Dispute Focused On Tenant’s Ability To Use Common Areas Behind Lease Premises.
Landlord/tenant disputes can be expensive from fee expense and fee award perspectives, as Muzzi v. Bel Air Mart, Case No. C073684 (3d Dist. July 3, 2017) (unpublished) demonstrates.
In this one, landlord had to bring a “coercive” declaratory relief action against a commercial tenant based on winning a prior action in which tenant was only allowed to use common areas behind its store for loading/unloading purposes only. Tenant perceived it could stage storage of equipment for many hours, with landlord then pursuing the second action. The jury found a trespass but found no harm, with the parties stipulating to a later $1.00 in nominal damages, and the trial judge subsequently entered a permanent injunction to enjoin tenant conduct other than loading/unloading activities. Landlord had turned down a small $1,500 CCP § 998 offer. Later, the trial judge awarded landlord $324,533.50 in attorney’s fees as the prevailing party under Civil Code section 1717 (based on a broadly-worded contractual fees clause).
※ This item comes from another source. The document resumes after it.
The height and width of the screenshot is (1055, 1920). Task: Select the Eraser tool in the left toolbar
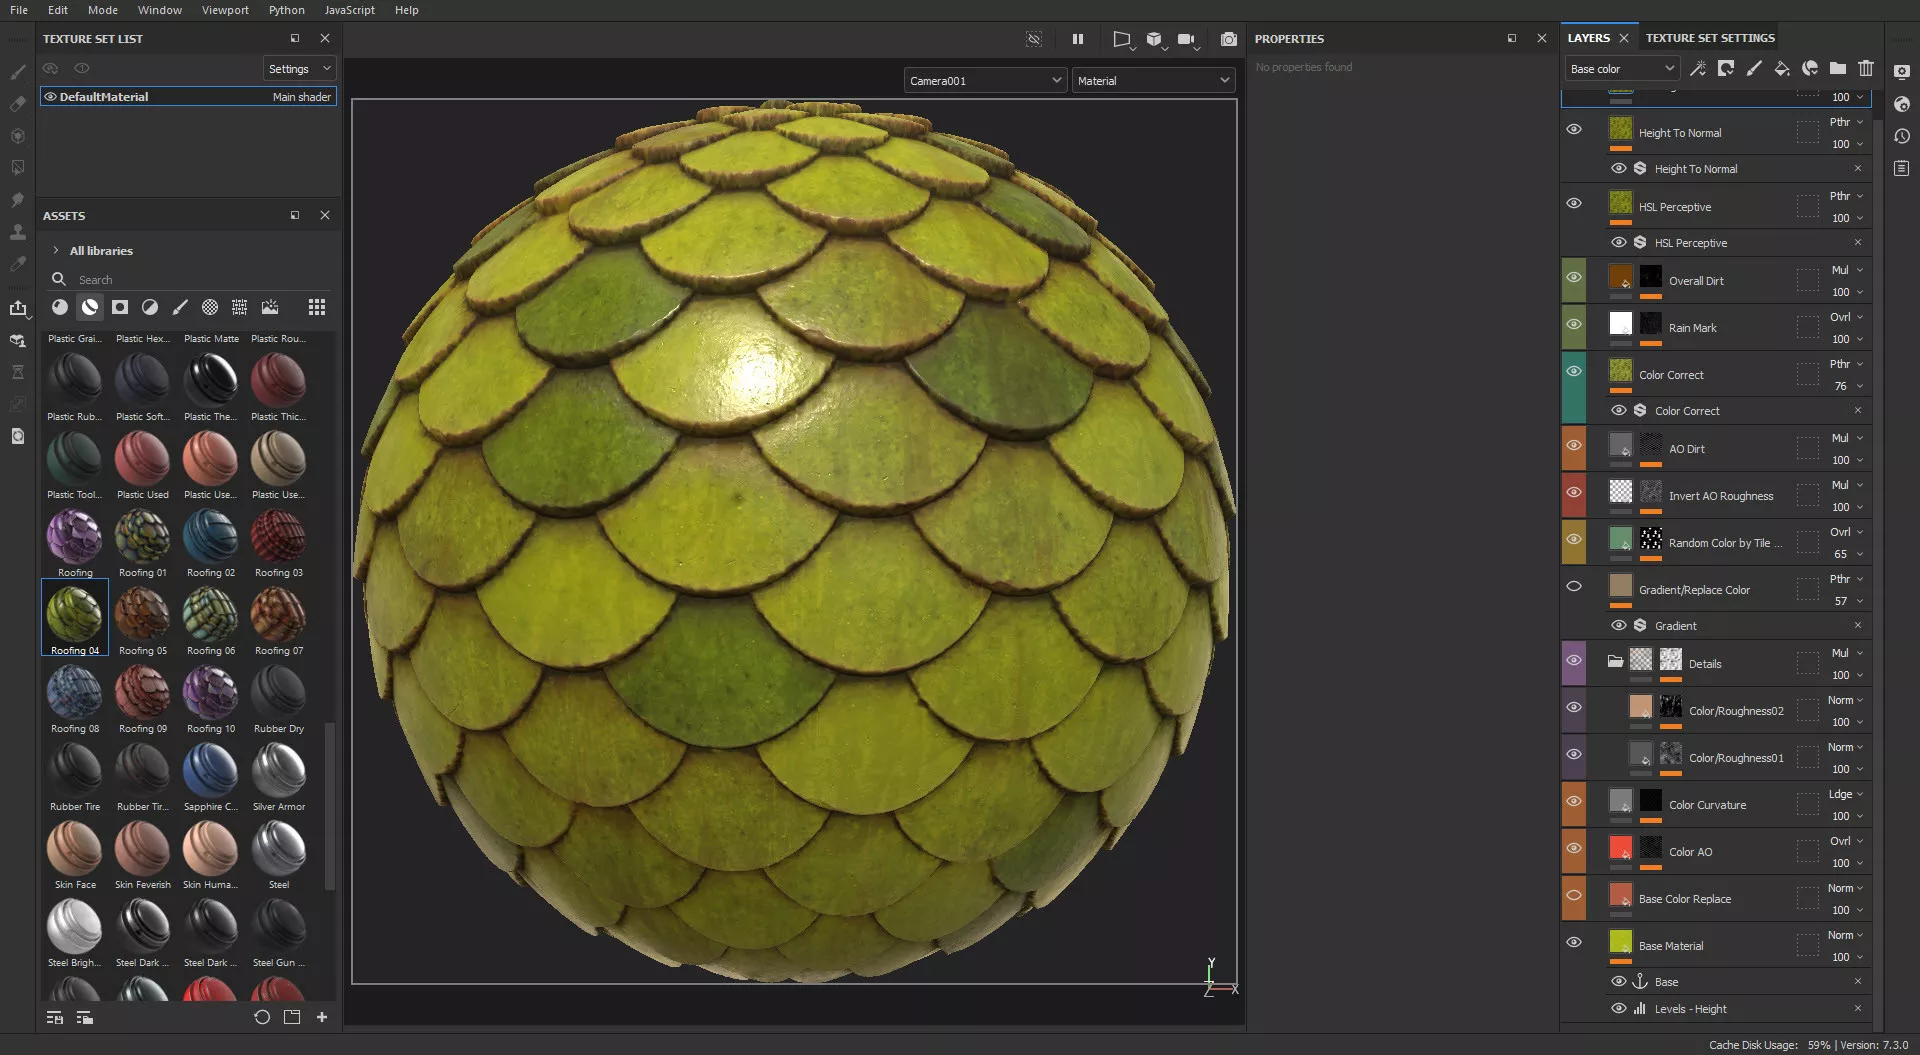click(x=18, y=104)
The Third District affirmed.
Landlord was the prevailing party given the trespass and permanent injunction wins (especially the permanent injunction win to enforce the earlier victory), especially in light of the fact that the lease clause allowed for recovery relating to any “remedy in connection with” the lease.
With respect to tenant’s suggestion it was the winner based on the 998 offer, the appellate court agreed with the landlord and trial court: it was invalid based on ambiguity. The offer contained language about “storage,” but that was too amorphous given that tenant really wanted “staging” of operational equipment for hours on end.